Right around the time I started college, Facebook was just becoming popular. No one really knew how to use it, including me. I even added 500 of the students from my freshman class before I realized what “friends” actually meant. It was funny when I would befriend some in person, they would automatically make the connection that I was the one who added them the second day of school. No shame….now.
A few more years into college, my roommates and I thought it might be funny to add crazy middle names. I became known as Alyssa ‘MountaiN ConqueroR’ (those last letter capitals were a big deal!). For a few months, I would be asked if that was truly my middle name, but soon that faded. Instead, I began to be referred to solely as ‘Mountain Conqueror.’ I kinda loved it. Just answering to it made me feel like I was brave.

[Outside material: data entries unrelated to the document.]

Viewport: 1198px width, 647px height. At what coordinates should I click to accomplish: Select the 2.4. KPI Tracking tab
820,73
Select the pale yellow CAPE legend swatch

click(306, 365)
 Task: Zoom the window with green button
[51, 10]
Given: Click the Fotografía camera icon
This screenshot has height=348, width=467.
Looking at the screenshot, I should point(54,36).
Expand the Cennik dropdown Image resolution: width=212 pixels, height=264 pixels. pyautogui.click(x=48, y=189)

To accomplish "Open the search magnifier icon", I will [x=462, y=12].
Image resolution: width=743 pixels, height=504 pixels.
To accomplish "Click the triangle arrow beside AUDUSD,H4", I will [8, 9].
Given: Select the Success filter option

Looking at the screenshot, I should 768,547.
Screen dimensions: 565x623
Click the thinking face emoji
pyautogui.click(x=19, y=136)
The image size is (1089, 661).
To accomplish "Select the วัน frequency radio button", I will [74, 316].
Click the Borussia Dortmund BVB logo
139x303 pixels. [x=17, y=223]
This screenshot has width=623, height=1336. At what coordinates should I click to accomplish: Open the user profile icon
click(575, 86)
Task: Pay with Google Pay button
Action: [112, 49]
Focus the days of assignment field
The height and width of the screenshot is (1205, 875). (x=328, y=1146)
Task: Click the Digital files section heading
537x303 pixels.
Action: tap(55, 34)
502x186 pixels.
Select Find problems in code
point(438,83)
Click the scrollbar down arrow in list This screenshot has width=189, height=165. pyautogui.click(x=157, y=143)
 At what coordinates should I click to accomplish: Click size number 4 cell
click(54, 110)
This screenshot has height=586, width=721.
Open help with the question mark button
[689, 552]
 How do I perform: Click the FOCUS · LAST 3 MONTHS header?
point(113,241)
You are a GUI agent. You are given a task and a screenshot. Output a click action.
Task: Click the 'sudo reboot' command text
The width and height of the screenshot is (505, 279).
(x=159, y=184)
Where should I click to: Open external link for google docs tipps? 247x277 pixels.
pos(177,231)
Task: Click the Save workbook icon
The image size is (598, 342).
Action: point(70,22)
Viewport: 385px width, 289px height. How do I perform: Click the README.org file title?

However, I can say with full confidence that that is not always the case. In the middle of 2013, Jason and I made the decision to move to Colorado to start a coffee business. It should have felt like a dream come true. When asked what I wanted to do with my life, I would always respond “I think I would love to work in a coffee shop or cafe and just meet and encourage people.” However, I wallowed for a while. I wrestled with questions like “Do i remember how to meet people”, “Am I interesting enough to be of value as a friend” and “Will the Colorado air even make my hair look good” <–Priorities, I know. Jason has always been the “think it, jump at it” type. Where as I, though I hate to admit it, would rather let someone else go through something and report back to me. Fear was heavy in my mind until one day Jason sat down with me as I whimpered and explained that “this” was not me. I don’t let fear defeat me.
So here we are in a beautiful and frigid cold state. We own a couple of truly fun and challenging businesses. Furthermore, there is more meaning to the name I chose for myself in college: I conquer mountains and I am brave.